• Stated problem
Extend the passage on electrical fuses, picking up right after its final sentence.

── Excerpted passage ──

A fuse is an electrical safety device that provides overcurrent protection to an electrical circuit. At the most basic level, it is a metal wire that melts when too much current flows through, thus stopping the flow of electricity. The point at which a fuse blows is known as its breaking capacity.
Fuses are critical to electrical systems in order to protect appliances and wires from being destroyed (and perhaps going on fire).
What is the difference between a fuse and a circuit breaker?
Fuses and circuit breakers both carry out the same function: to break electrical circuits in the event of a fault.
When a fuse blows (the wire melts) it needs to be thrown out and replaced; it is single use. In contrast, a circuit breaker is a switch which can be reset after it has been flipped.
Fuses are very cheap and can quickly be replaced by simply pulling them out (make sure the power is off). Breakers are more expensive and more difficult to remove. However the ability for a circuit breaker to act like a switch makes them very attractive for van conversions.
What is the difference between AC and DC fuses/breakers?
For a recap on AC and DC electrics, you can read this guide.
AC Fuses/breakers
AC fuses/breakers are designed to be used ONLY with alternating current circuits. AC fuses usually handle higher voltages. They are more resistant to electrical arcing when the fuse blows compared to DC fuses. Electrical arcing is when electricity jumps from one connection to another.
DC Fuses/breakers
DC fuses should only be used with direct current circuits. Quoted voltage ratings for these fuses are maximums that should not be exceeded.
Fuse performance: Terminology and ratings
Rated voltage
This is the maximum voltage the fuse is rated to handle. The typical ratings are 32, 60, 125, 300, 500, 600, and 750 Volts.

───
── Record set ──

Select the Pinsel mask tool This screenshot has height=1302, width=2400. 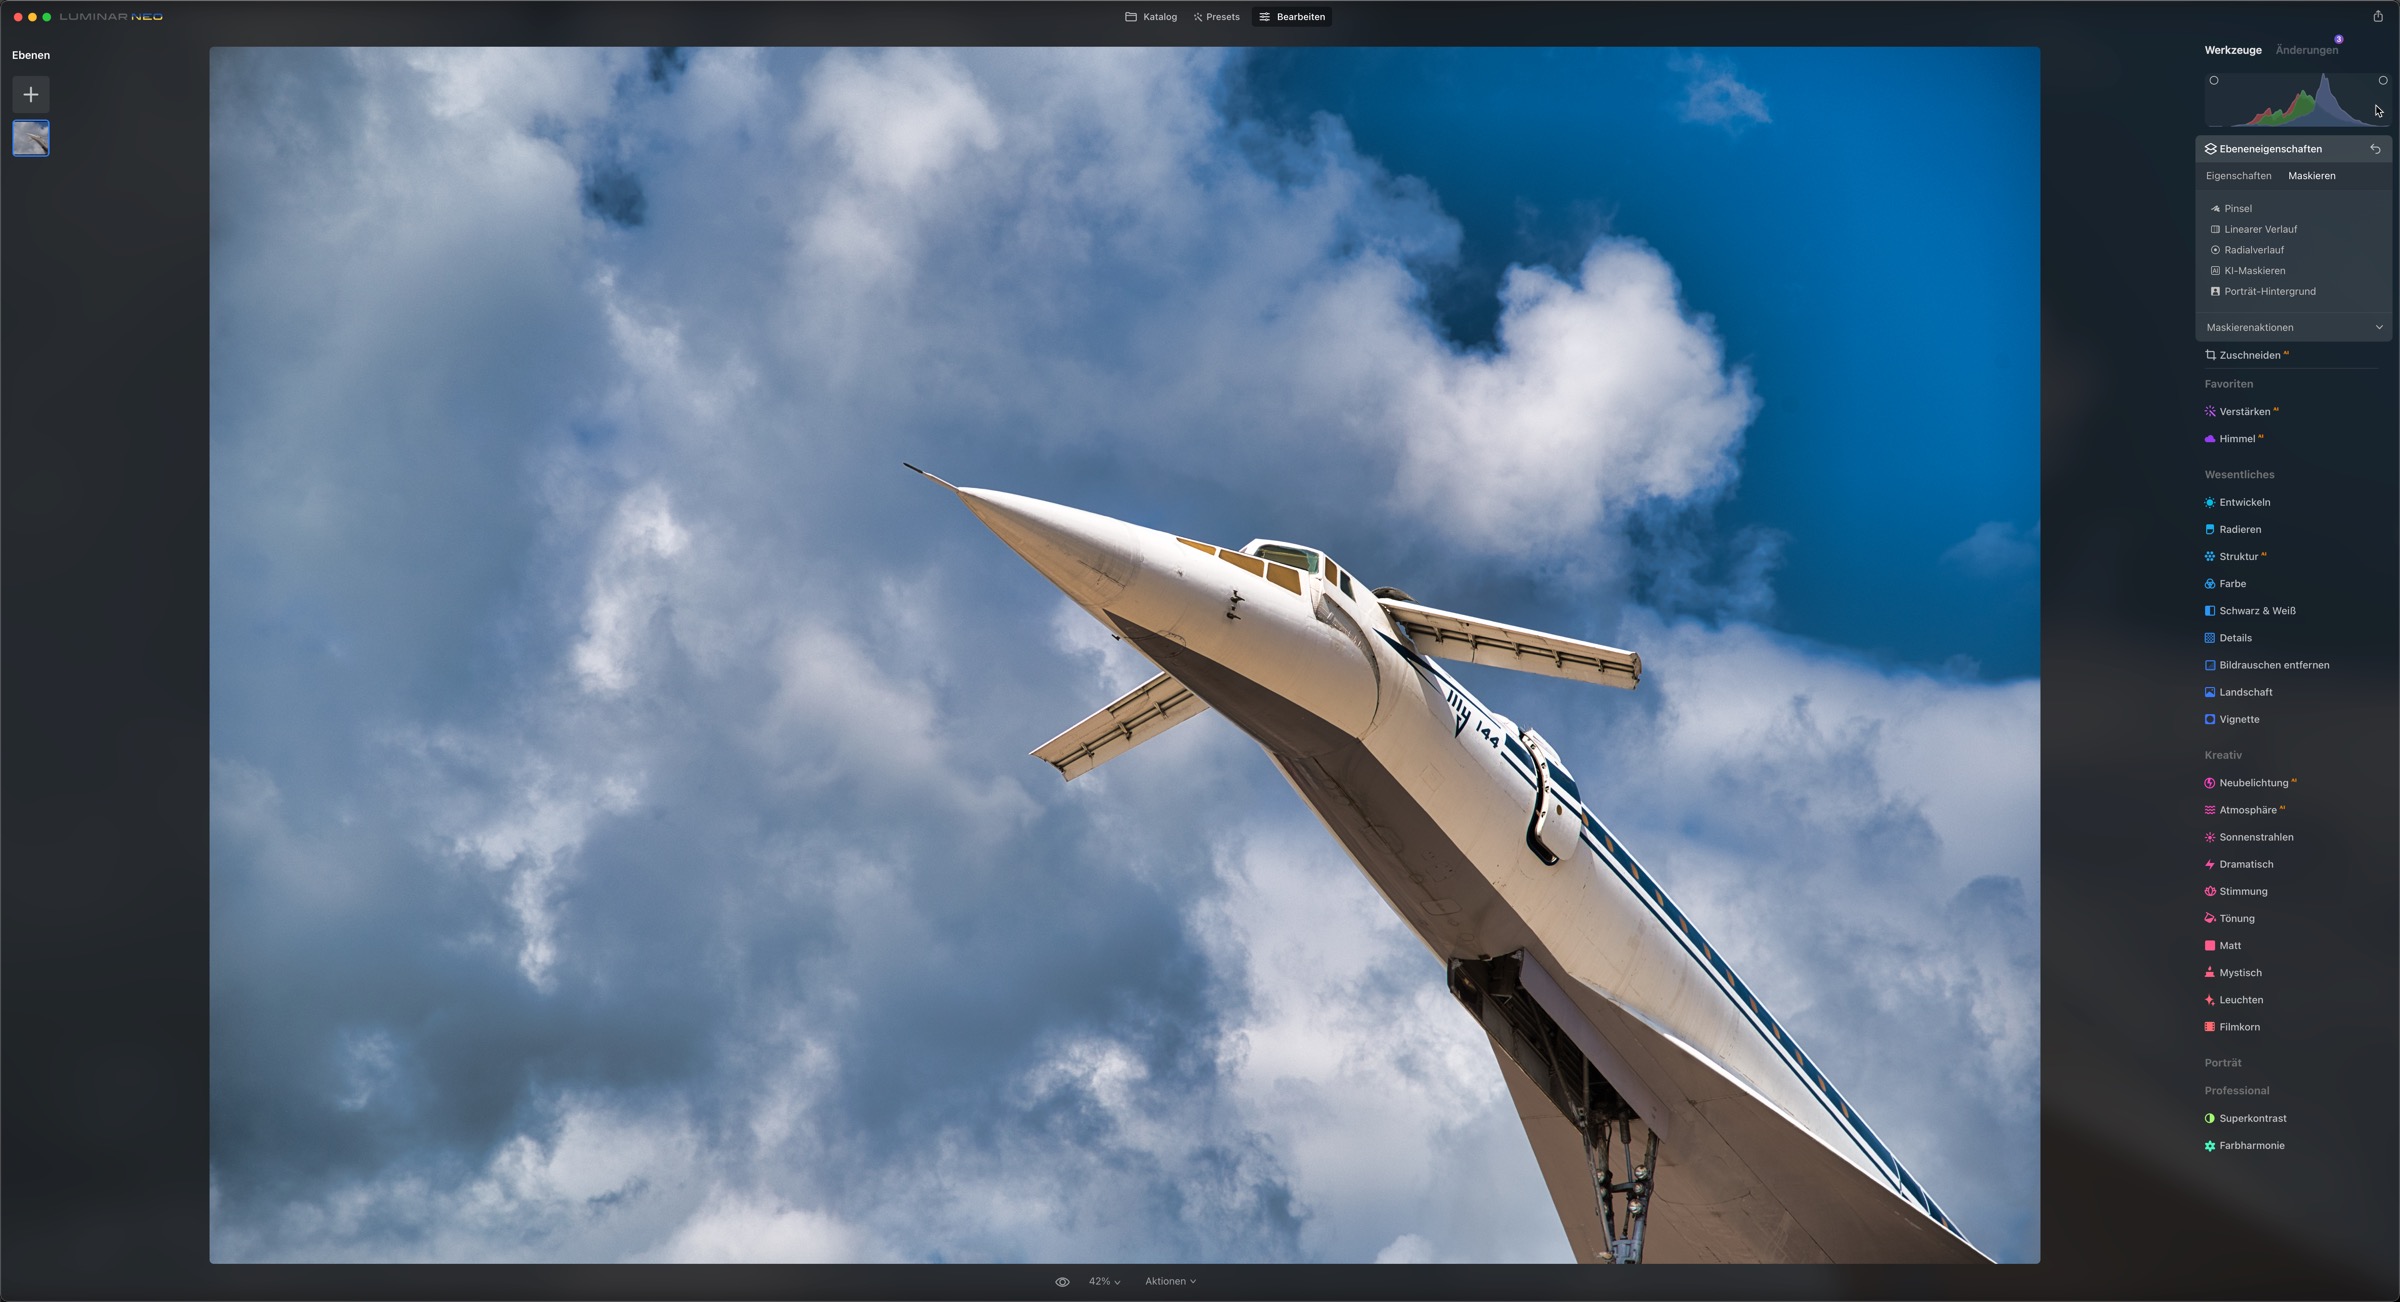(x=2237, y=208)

───
── Record set ──

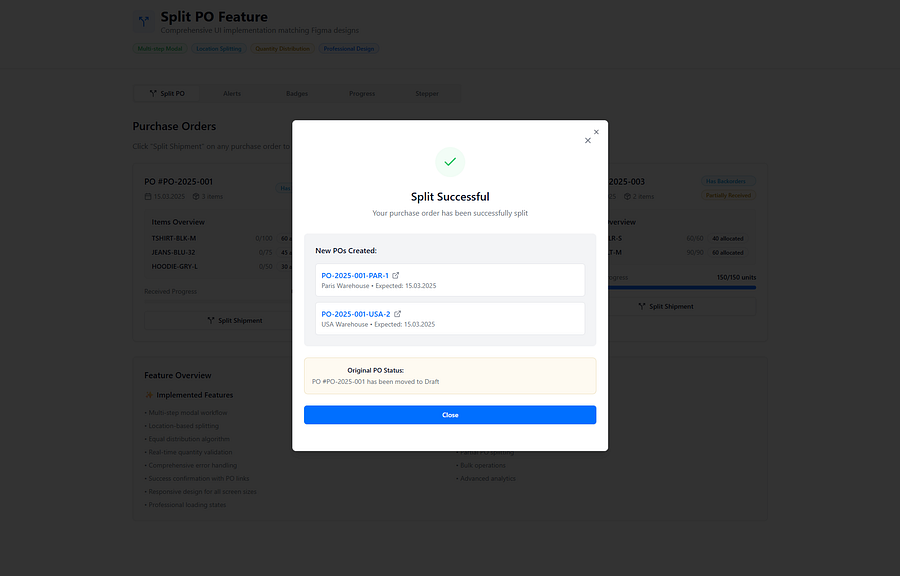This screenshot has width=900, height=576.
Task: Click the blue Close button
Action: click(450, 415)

───

• Result of this exercise
Minimum fusing current
This is the current (amperage) at which the fuse reaches a temperature where it will melt. The minimum fusing current is significantly higher (1.25 to 2 times more) than the rated amperage of the fuse.
Rated amperage
This is the amperage printed on the body of the fuse. It is less than the minimum fusing current; in other words, fuses can carry more (1.25 to 2 times) than their rated current before blowing.
Melting time
This is the amount of time it takes for a fuse to blow after the current has crossed the minimum fusing current threshold. There are ultra-fast, fast, and slow blow fuses. Fast blow fuses are generally used to protect sensitive electronics.
Circuit breaker performance: Terminology and ratings
There are two categories of circuit breakers: thermal and magnetic. Thermal breakers trip once a certain temperature is exceeded. In contrast, magnetic breakers trip when the magnitude of the current is exceeded. Magnetic breakers are generally preferred for van conversions.
Rated voltage
This is the maximum voltage the breaker is rated to handle. AC is usually a lot higher than DC.
Rated amperage
This is the amperage printed on the body of the breaker.
Tripping amperage
This is the amperage at which the circuit breaker will actually trip. It is normally about 130% the rated amperage.
Trip time
This is the amount of time it takes for a breaker to trip after the current has crossed the tripping amperage threshold.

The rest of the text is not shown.